* WORK REQUEST *
In the listing below, locate the line containing "The width and" and copy it and every line after it through the end, exactly as written, leaving out any pictures.

* MATERIALS PROVIDED *

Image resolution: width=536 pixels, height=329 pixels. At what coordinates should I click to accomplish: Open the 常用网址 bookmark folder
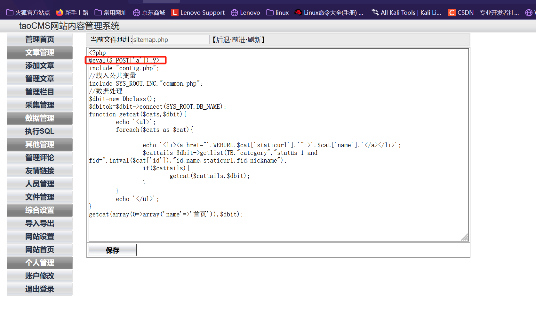(111, 13)
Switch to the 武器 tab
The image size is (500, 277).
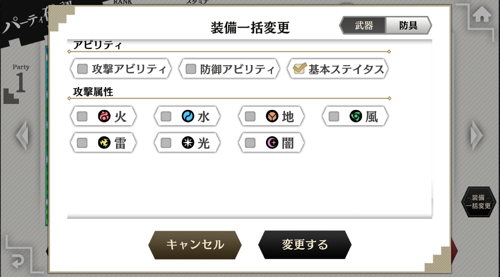[363, 25]
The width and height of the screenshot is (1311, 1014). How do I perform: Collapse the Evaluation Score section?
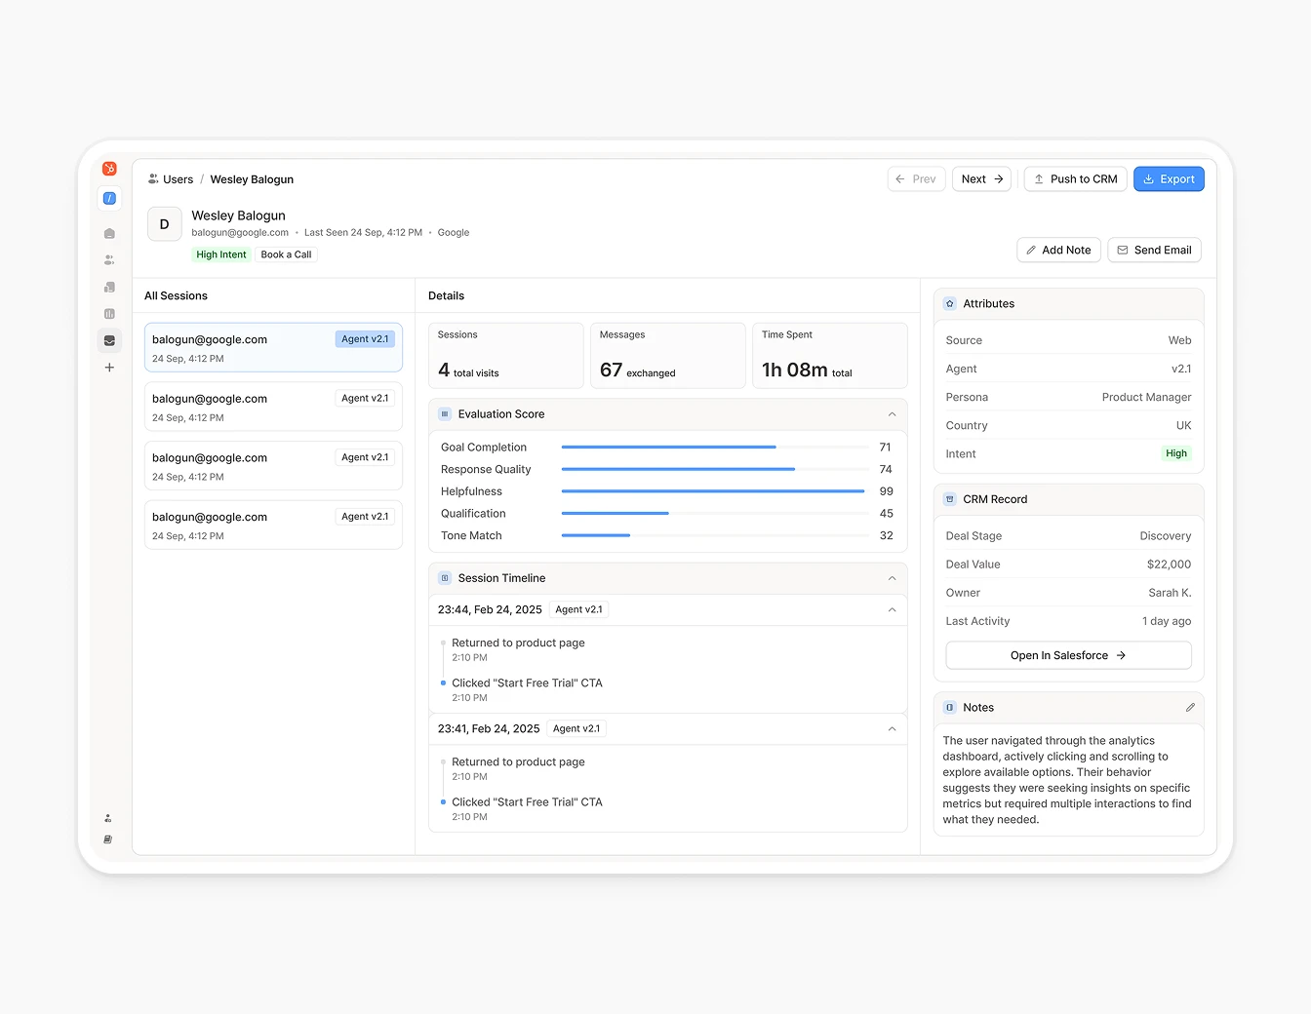click(892, 414)
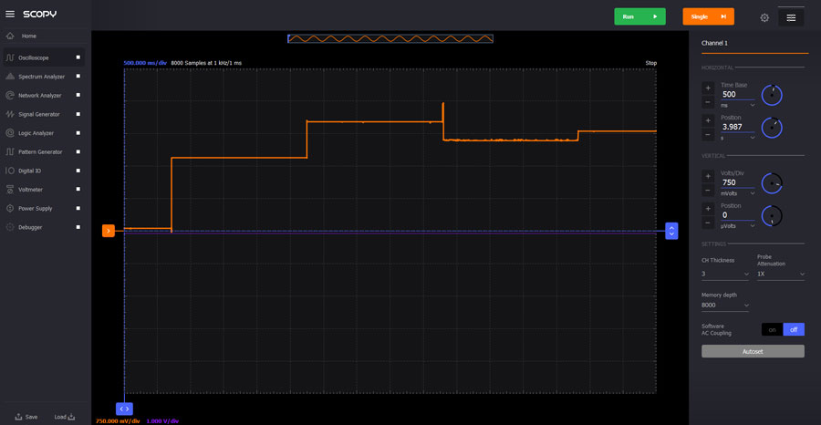Click the blue vertical cursor handle on right
Screen dimensions: 821x425
pyautogui.click(x=671, y=231)
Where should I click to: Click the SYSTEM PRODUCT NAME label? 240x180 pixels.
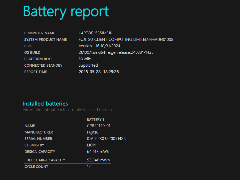(x=45, y=40)
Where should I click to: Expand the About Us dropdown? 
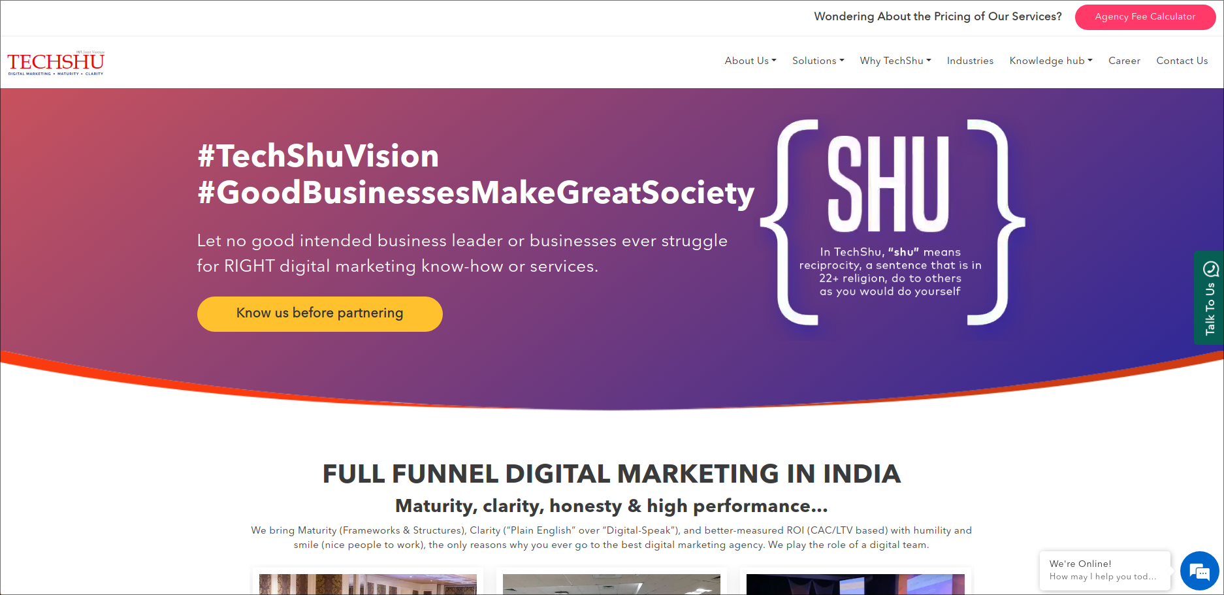pyautogui.click(x=750, y=61)
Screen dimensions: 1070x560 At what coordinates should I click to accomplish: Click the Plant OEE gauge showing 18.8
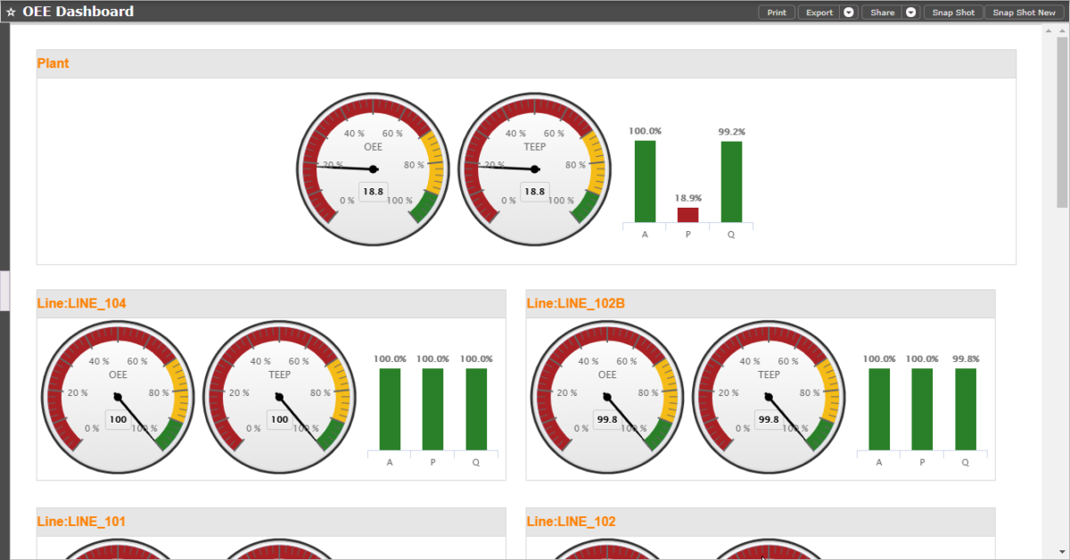pos(372,169)
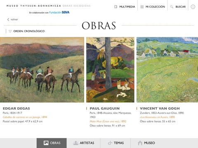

* WRITTEN RESPONSE *
The width and height of the screenshot is (1311, 1014). How do I perform: Collapse the Evaluation Score section?
click(892, 414)
Click the blue vertical cursor handle on right
Screen dimensions: 821x425
pyautogui.click(x=671, y=231)
Where should I click to: Click the SYSTEM PRODUCT NAME label? 240x180 pixels.
(x=45, y=40)
Where should I click to: Expand the About Us dropdown? 
pyautogui.click(x=750, y=61)
Screen dimensions: 1070x560 At what coordinates should I click to accomplish: Click the Plant OEE gauge showing 18.8
pos(372,169)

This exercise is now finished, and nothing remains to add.